A $5,000 fine imposed on well-known musician, Lisa Hunt, because people decided to dance at one of her Byron Bay concerts, has been overturned in court.
Ms Hunt copped the fine back in January when around 40 members of a 320-strong crowd had a boogie at Red Devils Park during one of her Summerstage events, in breach of COVID rules.
‘It’s such a weight off my shoulders,’ Ms Hunt told The Echo while enjoying a celebratory ale at the Rails hotel after the decision.
‘This has just been hanging over my head for a couple of months now.
‘The whole thing weighed so heavy – it made me leave Byron Bay.’
The fine was imposed on Ms Hunt by licencing police from the Tweed Local Area Command even though she had hired two police officers to work at the event under the NSW Police Force’s ‘user pays’ system.
The police-for-hire were part of an eight-member security team which Ms Hunt had paid for in a bid to ensure the crowd adhered to COVID regulations.
Yet despite the presence of their own colleagues at the entire event, police still found that Ms Hunt alone was responsible for the small group of people dancing and elected to impose the $5,000 fine.

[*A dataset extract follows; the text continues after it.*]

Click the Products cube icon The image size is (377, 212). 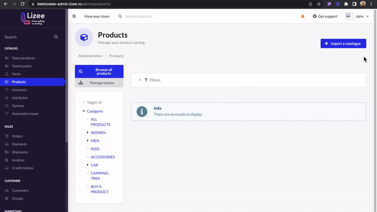(84, 37)
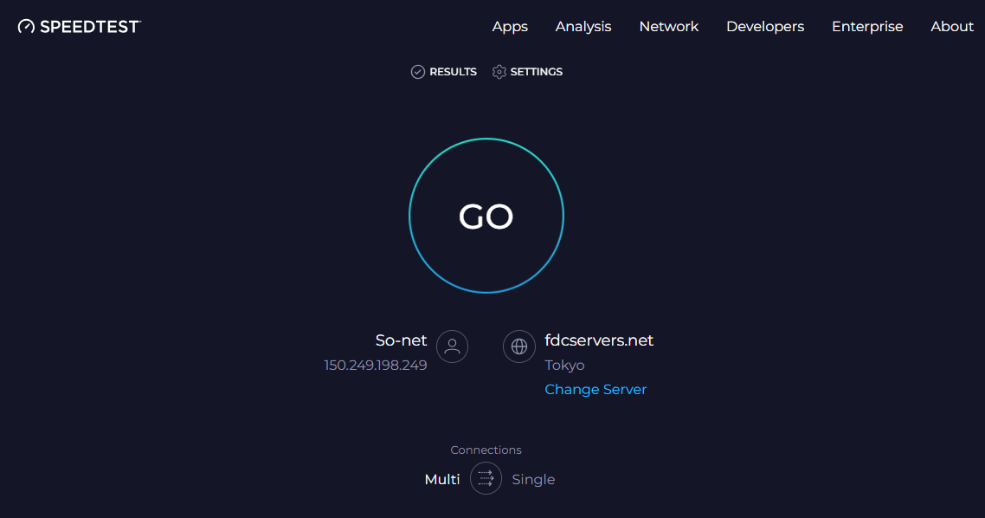This screenshot has width=985, height=518.
Task: Open the SETTINGS text link
Action: tap(537, 72)
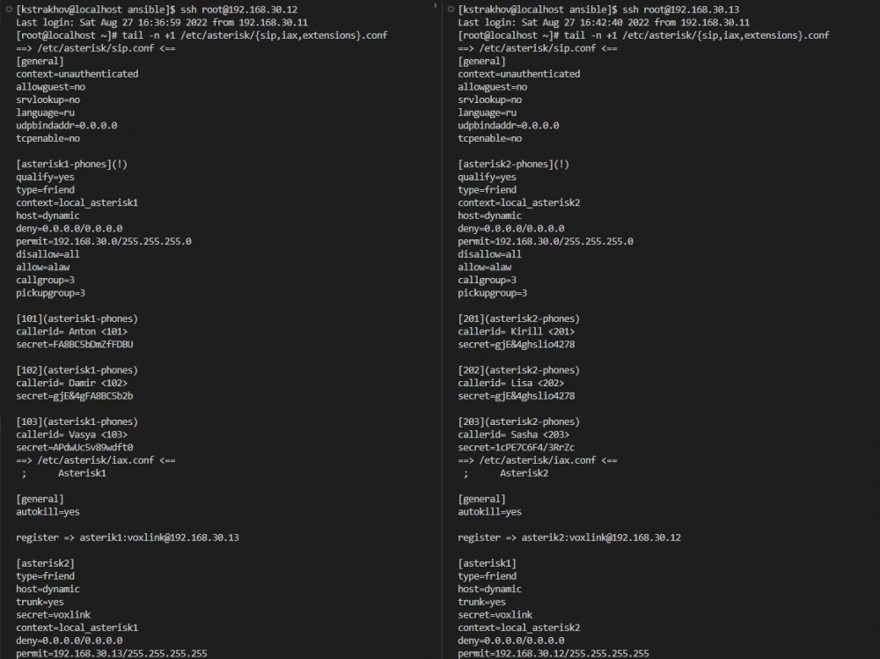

It was part of what Ms Hunt describes as ‘malicious persecution’ by the licencing officers involved.
This includes an apparent attempt to shut the concert series down before a single note was played by recommending that Byron Council and the NSW Office of Liquor Gaming and Racing (OLGR) impose a series of draconian licensing restrictions on the event.
These restrictions were then duly implemented by the Council and the OLGR without question.
The budget for the event blew out massively as a result of the restrictions, leaving Ms Hunt significantly out of pocket and having to contribute thousands from the mortgage of her Byron Bay home to pay everyone involved.
‘I still to this day can’t figure out what was eating the licensing police,’ Ms Hunt says.
‘It was a total troll”.
‘All I was trying to do was to put on a few outdoor concerts for the community and to support the local music industry.’
Magistrate Stafford also acknowledged that on the following day and at subsequent versions of the concert series there was no breach of the law or fine imposed.
In the end no conviction was ordered and the fine was overturned; a good behaviour bond was ordered for two years.
Ms Hunt’s lawyer, Mark Swivel of Barefoot Law, said the decision was ‘a good example of the law being applied appropriately so that the overall public interest is balanced against the rights of the individual and company being fined…’.
Ms Hunt said the decision opened up the possibility that she might put Summerstage on again.
“There is a 3 year DA and I can at least think about it, before today I couldnt.” she said.
‘All of the equipment and gear we bought is still in storage at the park.’